Saved data entries
-- Opening Marker --
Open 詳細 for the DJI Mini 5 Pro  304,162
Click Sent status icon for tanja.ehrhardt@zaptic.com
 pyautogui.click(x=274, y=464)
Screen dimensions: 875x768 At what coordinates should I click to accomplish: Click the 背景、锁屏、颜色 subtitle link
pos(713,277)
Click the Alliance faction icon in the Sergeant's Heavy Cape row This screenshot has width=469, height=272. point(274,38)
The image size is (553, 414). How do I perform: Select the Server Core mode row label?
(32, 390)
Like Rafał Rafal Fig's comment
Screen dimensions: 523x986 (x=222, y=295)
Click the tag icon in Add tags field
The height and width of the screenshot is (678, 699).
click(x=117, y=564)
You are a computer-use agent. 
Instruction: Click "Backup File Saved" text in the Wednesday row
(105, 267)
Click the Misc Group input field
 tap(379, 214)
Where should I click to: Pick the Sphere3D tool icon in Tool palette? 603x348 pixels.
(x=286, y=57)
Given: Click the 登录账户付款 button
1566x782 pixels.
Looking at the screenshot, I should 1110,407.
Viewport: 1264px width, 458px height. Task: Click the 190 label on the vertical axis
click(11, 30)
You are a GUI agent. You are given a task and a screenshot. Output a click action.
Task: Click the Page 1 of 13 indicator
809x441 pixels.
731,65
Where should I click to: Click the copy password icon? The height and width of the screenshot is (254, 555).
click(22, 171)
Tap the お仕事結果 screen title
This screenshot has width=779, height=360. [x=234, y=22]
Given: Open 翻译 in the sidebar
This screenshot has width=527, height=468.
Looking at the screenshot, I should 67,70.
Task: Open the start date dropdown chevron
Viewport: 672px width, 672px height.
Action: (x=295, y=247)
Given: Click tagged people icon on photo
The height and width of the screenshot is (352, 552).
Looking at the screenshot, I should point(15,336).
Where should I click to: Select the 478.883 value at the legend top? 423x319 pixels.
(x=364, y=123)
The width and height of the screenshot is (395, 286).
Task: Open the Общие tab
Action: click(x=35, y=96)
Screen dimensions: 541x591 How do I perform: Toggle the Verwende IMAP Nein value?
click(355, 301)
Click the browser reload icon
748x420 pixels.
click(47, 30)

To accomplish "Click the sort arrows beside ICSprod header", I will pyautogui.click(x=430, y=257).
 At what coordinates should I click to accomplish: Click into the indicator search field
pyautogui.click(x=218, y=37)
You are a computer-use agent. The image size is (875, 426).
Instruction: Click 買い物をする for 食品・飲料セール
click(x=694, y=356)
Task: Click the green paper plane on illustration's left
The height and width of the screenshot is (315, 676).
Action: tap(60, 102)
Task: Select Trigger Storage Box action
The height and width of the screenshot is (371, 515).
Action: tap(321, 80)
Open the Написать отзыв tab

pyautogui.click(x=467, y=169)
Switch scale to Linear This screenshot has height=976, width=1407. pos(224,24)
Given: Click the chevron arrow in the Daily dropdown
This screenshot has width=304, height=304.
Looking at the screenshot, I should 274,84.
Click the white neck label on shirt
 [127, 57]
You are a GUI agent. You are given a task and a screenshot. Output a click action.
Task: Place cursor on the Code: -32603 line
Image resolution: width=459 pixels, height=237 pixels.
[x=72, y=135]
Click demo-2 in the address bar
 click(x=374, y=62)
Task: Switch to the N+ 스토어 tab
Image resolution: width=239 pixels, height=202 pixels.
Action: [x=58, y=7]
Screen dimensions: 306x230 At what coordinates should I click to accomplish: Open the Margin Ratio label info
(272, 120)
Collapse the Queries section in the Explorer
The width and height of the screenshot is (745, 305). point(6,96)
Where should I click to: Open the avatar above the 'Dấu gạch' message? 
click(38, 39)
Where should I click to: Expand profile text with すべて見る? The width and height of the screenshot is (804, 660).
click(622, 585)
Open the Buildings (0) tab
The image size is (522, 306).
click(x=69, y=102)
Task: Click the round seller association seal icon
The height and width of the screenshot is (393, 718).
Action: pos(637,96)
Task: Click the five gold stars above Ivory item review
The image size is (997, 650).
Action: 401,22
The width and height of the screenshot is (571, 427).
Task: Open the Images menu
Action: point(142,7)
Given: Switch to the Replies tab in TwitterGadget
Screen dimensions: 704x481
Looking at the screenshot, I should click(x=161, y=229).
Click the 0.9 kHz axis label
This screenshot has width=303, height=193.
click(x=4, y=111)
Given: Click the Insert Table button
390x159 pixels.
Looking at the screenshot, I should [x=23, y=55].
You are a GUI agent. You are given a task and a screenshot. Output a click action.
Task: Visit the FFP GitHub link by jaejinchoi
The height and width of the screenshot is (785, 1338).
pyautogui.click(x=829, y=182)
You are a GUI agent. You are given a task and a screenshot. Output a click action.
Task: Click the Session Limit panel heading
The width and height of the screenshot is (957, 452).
-- Closing Marker --
:: WHAT YOU WILL DO ::
Copy each line above that contains the string "dropdown".

:: ANSWER TO THIS TASK ::
Task: Open the start date dropdown chevron
Given: Click the chevron arrow in the Daily dropdown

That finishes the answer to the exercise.